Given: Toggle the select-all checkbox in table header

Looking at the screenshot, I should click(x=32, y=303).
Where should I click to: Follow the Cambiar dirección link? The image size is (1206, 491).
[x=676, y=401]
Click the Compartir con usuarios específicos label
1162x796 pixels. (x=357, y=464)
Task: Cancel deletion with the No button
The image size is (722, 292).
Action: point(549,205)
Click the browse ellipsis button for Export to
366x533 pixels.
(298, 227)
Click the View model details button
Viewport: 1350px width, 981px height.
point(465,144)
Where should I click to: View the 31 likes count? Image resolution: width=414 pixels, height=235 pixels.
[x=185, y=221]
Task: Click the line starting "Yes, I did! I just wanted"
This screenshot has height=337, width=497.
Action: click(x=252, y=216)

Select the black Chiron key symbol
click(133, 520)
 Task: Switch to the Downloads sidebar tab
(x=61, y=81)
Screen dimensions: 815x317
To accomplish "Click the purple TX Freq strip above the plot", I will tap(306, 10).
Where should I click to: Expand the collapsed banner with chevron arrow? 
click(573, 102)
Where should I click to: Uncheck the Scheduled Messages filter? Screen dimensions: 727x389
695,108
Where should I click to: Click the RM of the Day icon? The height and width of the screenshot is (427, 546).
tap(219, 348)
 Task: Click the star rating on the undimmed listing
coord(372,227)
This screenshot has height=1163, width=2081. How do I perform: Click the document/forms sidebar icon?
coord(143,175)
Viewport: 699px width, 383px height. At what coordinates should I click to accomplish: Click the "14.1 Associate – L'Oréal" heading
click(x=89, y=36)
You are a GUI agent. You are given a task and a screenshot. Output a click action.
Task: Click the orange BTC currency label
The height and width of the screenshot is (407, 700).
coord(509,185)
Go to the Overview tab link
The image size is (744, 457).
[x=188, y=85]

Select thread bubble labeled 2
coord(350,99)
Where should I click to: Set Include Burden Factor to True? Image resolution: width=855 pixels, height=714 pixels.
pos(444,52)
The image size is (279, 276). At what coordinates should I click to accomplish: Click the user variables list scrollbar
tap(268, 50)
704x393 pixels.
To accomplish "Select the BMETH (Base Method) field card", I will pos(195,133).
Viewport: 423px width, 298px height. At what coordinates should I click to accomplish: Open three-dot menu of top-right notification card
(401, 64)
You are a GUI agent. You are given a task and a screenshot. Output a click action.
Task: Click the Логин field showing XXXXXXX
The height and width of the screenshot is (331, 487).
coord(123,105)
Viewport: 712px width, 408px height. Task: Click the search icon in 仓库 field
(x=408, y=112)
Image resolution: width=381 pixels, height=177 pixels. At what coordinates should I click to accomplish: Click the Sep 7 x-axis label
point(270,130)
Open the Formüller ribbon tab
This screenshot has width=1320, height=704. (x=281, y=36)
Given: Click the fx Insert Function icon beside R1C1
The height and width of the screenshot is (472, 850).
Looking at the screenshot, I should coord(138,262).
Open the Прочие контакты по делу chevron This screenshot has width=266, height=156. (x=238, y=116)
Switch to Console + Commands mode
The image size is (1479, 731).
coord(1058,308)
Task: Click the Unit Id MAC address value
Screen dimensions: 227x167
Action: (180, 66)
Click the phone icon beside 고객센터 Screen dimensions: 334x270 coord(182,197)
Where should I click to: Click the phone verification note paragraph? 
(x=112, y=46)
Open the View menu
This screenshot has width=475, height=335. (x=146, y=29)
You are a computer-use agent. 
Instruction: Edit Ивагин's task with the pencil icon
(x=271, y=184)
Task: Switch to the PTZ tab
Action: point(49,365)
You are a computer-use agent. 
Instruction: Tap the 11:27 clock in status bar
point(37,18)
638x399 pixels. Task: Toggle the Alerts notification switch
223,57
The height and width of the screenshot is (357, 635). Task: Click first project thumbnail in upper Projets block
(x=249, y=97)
#####
Find "Instruction: Edit Ивагин's" in the records. Copy its line and every line after it, exactly, through the last one.

* _EXERCISE RESULT_
Instruction: Edit Ивагин's task with the pencil icon
(x=271, y=184)
Task: Switch to the PTZ tab
Action: point(49,365)
You are a computer-use agent. 
Instruction: Tap the 11:27 clock in status bar
point(37,18)
638x399 pixels. Task: Toggle the Alerts notification switch
223,57
The height and width of the screenshot is (357, 635). Task: Click first project thumbnail in upper Projets block
(x=249, y=97)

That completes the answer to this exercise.